Ныне Тадж-Махал почитается одним из прекраснейших мировых произведений зодчества. Бренд № 1 туристической Индии, изображение которого встречается во всех пригласительных проспектах. И предстает он там, словно примеряя очередной колористический наряд – и в ярком полуденном субтропическом солнце, и на безоблачной заре, и на пурпурном закате. Я же застал его в серебряной вуали крайне редкого январского тумана. Он нежно обволакивал его, делая еще более трепетным и загадочным миражем неповторимую драгоценность –
Нет повести печальнее на свете…
У. Шекспир. «Ромео и Джульетта»
Для паломников в Индию нет повести возвышенней и печальнее, чем повесть о трагической любви Шах-Джахана и Мумтаз-Махал.

> Имеющиеся данные:

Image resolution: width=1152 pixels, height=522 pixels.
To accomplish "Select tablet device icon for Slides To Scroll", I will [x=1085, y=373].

> Что сделать:
1) Перепечатайте без изменений фрагмент текста о Тадж-Махале, который открывается словами "Ныне Тадж-Махал почитается" и завершается словами "Шах-Джахана и Мумтаз-Махал.".
2) Напишите продолжение текста о Тадж-Махале, начав сразу после его последнего предложения.

> Ответы на задания:
1)
Ныне Тадж-Махал почитается одним из прекраснейших мировых произведений зодчества. Бренд № 1 туристической Индии, изображение которого встречается во всех пригласительных проспектах. И предстает он там, словно примеряя очередной колористический наряд – и в ярком полуденном субтропическом солнце, и на безоблачной заре, и на пурпурном закате. Я же застал его в серебряной вуали крайне редкого январского тумана. Он нежно обволакивал его, делая еще более трепетным и загадочным миражем неповторимую драгоценность –
Нет повести печальнее на свете…
У. Шекспир. «Ромео и Джульетта»
Для паломников в Индию нет повести возвышенней и печальнее, чем повесть о трагической любви Шах-Джахана и Мумтаз-Махал.

2)
…Великий правитель, унаследовавший после череды кровопролитных войн одну из самых богатых империй с несметным богатством и россыпями сапфиров, рубинов, алмазов, всячески покровительствовал предприимчивому люду. Особенно поэтам, музыкантам, артистам, а также ювелирам, красотами и художествами преумножающим прежде всего его богатство и славу. Так что когда его идиллическая жизнь на четвертом году царствования была коварно омрачена смертью молодой, самозабвенно любимой жены – потерей невосполнимой драгоценности, шах не смог не отозваться на эту утрату творением столь же уникального сокровища. И начиная с 1632 года в течение более двадцати лет он возводит их общую усыпальницу, ставшую жемчужиной мирового зодчества…
Открытки, даже кинокадры лишь останавливают, а фактически убивают прекрасные мгновения, из замысловатых узоров-ракурсов которых и складывается пространственно-временная выразительность зодчества. В этой связи мраморная усыпальница предстает сокровищем не сама по себе, но в соответствующем обрамлении-кладовой, которая бережно запрятывает-оберегает его от однообразной повседневности и выстраивает знакомство-приобщение к сокровищу в выразительный ритуал.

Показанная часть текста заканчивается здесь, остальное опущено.